The Biden administration let the period for appeals pass, leaving protections in place for religious objection to gender-transitioning procedures.
The Biden administration has declined to challenge a federal ruling against a mandate which forced doctors and hospitals to perform gender-transitioning procedures with no protections for those with religious or conscience objections. The deadline for an appeal passed on June 20, leaving protections in place for religious-based medical facilities and staff.
The case goes back to 2016, when a reinterpretation of the Affordable Care Act placed requirements on hospitals nationwide to perform gender-transitioning procedures, even on children. The mandate was taken to federal court by a coalition of Catholic hospitals, universities, and nuns, represented by the Becket Fund for Religious Liberty.
In December 2022, the Eighth Circuit Court heard an appeal from the Biden administration, but ultimately upheld the decision of the lower court. The ruling agreed that medical professionals cannot be compelled to provide medical services that go against their religious beliefs. Now the matter has been put to rest and the protections for those who refuse gender-affirming interventions, based on religious objections are in place.
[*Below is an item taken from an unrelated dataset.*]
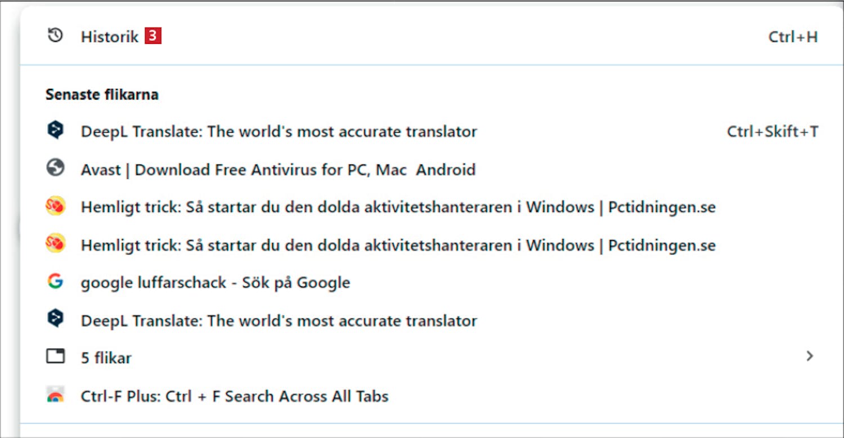Click the DeepL icon above 5 flikar
Image resolution: width=844 pixels, height=438 pixels.
55,319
Luke Goodrich, vice president and senior counsel at the Becket Fund For Religious Liberty, hailed the close of this contentious case, stating:
“After multiple defeats in court, the federal government has thrown in the towel on its controversial, medically unsupported transgender mandate. Doctors take a solemn oath to ‘do no harm,’ and they can’t keep that oath if the federal government is forcing them to perform harmful, irreversible procedures against their conscience and medical expertise.”
Goodrich went on to note that religious healthcare institutions “provide vital care to patients in need, including millions of dollars in free and low-cost care to the elderly, poor, and underserved.”
A reversal of the decision could have seen Catholic hospitals close, rather than offering procedures that go against what they believe to be in the best interest of patients. He called the final ruling “a win for patients, conscience, and common sense.”